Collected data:
►

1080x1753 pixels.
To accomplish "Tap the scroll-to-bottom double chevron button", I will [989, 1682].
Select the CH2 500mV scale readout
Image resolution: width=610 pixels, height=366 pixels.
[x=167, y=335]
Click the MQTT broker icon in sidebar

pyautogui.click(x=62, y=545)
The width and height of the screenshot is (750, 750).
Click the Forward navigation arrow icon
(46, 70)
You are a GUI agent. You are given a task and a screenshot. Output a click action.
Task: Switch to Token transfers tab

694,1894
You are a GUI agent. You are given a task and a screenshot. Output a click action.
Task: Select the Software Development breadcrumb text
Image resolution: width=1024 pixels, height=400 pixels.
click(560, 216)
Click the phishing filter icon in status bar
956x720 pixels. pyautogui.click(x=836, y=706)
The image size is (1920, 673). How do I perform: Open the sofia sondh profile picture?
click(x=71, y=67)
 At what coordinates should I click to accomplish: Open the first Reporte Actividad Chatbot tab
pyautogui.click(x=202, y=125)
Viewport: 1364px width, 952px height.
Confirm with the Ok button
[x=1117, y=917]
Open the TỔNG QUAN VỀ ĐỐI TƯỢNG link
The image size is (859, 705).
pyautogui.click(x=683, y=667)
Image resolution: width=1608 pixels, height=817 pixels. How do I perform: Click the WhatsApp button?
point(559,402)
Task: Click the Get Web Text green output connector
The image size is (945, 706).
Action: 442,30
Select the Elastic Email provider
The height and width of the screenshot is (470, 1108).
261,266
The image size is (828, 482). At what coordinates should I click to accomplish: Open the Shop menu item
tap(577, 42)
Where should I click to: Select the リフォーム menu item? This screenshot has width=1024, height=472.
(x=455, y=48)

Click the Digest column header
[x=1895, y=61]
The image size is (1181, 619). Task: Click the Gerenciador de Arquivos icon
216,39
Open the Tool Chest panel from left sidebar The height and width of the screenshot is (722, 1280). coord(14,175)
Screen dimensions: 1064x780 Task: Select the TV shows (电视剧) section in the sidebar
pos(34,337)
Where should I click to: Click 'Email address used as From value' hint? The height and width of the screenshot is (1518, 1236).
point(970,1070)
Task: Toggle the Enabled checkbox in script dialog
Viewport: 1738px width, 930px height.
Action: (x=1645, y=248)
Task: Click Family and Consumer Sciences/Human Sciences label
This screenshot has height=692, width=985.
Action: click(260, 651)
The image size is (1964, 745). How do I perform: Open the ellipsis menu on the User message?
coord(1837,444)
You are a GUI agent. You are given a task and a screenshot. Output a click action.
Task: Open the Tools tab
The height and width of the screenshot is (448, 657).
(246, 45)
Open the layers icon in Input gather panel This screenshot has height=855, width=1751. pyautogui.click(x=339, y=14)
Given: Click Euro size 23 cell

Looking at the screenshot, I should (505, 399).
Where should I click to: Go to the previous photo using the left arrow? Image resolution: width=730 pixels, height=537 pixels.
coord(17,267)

◄

What to work on:
The expected response is the full set of records, reproduced exactly.

Output:
1080x1753 pixels.
To accomplish "Tap the scroll-to-bottom double chevron button", I will [989, 1682].
Select the CH2 500mV scale readout
Image resolution: width=610 pixels, height=366 pixels.
[x=167, y=335]
Click the MQTT broker icon in sidebar

pyautogui.click(x=62, y=545)
The width and height of the screenshot is (750, 750).
Click the Forward navigation arrow icon
(46, 70)
You are a GUI agent. You are given a task and a screenshot. Output a click action.
Task: Switch to Token transfers tab

694,1894
You are a GUI agent. You are given a task and a screenshot. Output a click action.
Task: Select the Software Development breadcrumb text
Image resolution: width=1024 pixels, height=400 pixels.
click(560, 216)
Click the phishing filter icon in status bar
956x720 pixels. pyautogui.click(x=836, y=706)
The image size is (1920, 673). How do I perform: Open the sofia sondh profile picture?
click(x=71, y=67)
 At what coordinates should I click to accomplish: Open the first Reporte Actividad Chatbot tab
pyautogui.click(x=202, y=125)
Viewport: 1364px width, 952px height.
Confirm with the Ok button
[x=1117, y=917]
Open the TỔNG QUAN VỀ ĐỐI TƯỢNG link
The image size is (859, 705).
pyautogui.click(x=683, y=667)
Image resolution: width=1608 pixels, height=817 pixels. How do I perform: Click the WhatsApp button?
point(559,402)
Task: Click the Get Web Text green output connector
The image size is (945, 706).
Action: 442,30
Select the Elastic Email provider
The height and width of the screenshot is (470, 1108).
261,266
The image size is (828, 482). At what coordinates should I click to accomplish: Open the Shop menu item
tap(577, 42)
Where should I click to: Select the リフォーム menu item? This screenshot has width=1024, height=472.
(x=455, y=48)

Click the Digest column header
[x=1895, y=61]
The image size is (1181, 619). Task: Click the Gerenciador de Arquivos icon
216,39
Open the Tool Chest panel from left sidebar The height and width of the screenshot is (722, 1280). coord(14,175)
Screen dimensions: 1064x780 Task: Select the TV shows (电视剧) section in the sidebar
pos(34,337)
Where should I click to: Click 'Email address used as From value' hint? The height and width of the screenshot is (1518, 1236).
point(970,1070)
Task: Toggle the Enabled checkbox in script dialog
Viewport: 1738px width, 930px height.
Action: (x=1645, y=248)
Task: Click Family and Consumer Sciences/Human Sciences label
This screenshot has height=692, width=985.
Action: click(260, 651)
The image size is (1964, 745). How do I perform: Open the ellipsis menu on the User message?
coord(1837,444)
You are a GUI agent. You are given a task and a screenshot. Output a click action.
Task: Open the Tools tab
The height and width of the screenshot is (448, 657).
(246, 45)
Open the layers icon in Input gather panel This screenshot has height=855, width=1751. pyautogui.click(x=339, y=14)
Given: Click Euro size 23 cell

Looking at the screenshot, I should (505, 399).
Where should I click to: Go to the previous photo using the left arrow? Image resolution: width=730 pixels, height=537 pixels.
coord(17,267)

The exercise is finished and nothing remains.